Pertama kali bertemu Elard, aku masih berusia 8 tahun. Masih bocah, tetapi dengan lantangnya aku berkata pada ayah, kalau ingin menikah dengan lelaki itu.
Bertahun-tahun berlalu, aku kembali bertemu Elard. Umurku sudah 28, bukan bocah lagi, tetapi Elard masih sama saja. Pria itu masih menganggapku anak kecil.
Beruntung untukku, ayahku dan ibunya Elard merencanakan perjodohan. Tentu tak akan kutolak. Walau aku tahu Elard tak punya perasaan apa-apa padaku, pun dia sudah punya kekasih.
Tak apalah hanya...
Bab 1-Live Action
Tadi itu sepertinya Elard tidak menyebutkan nomor apartemennya. Aku sudah sampai di gedung yang ia beritahu. Namun, tak tahu harus mengetuk pintu yang mana.
Kuputuskan untuk menghubungi pria itu.

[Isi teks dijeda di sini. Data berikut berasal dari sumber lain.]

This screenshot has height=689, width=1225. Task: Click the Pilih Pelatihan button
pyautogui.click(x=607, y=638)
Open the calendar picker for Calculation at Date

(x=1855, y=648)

Sempat tidak dijawab, percobaan kedua baru berhasil.
"Aku udah di apartemen kamu. Nomor berapa?"
Elard menyebutkan nomor, kemudian langsung mematikan sambungan. Tak mempermasalahkan itu, kakiku segera bergerak.
Pintu kamar itu baru kuketuk dua kali, Elard sudah langsung membukanya. Aku dipersilakan masuk tanpa suara. Mengekori langkahnya, jantungku rasanya menari-nari heboh.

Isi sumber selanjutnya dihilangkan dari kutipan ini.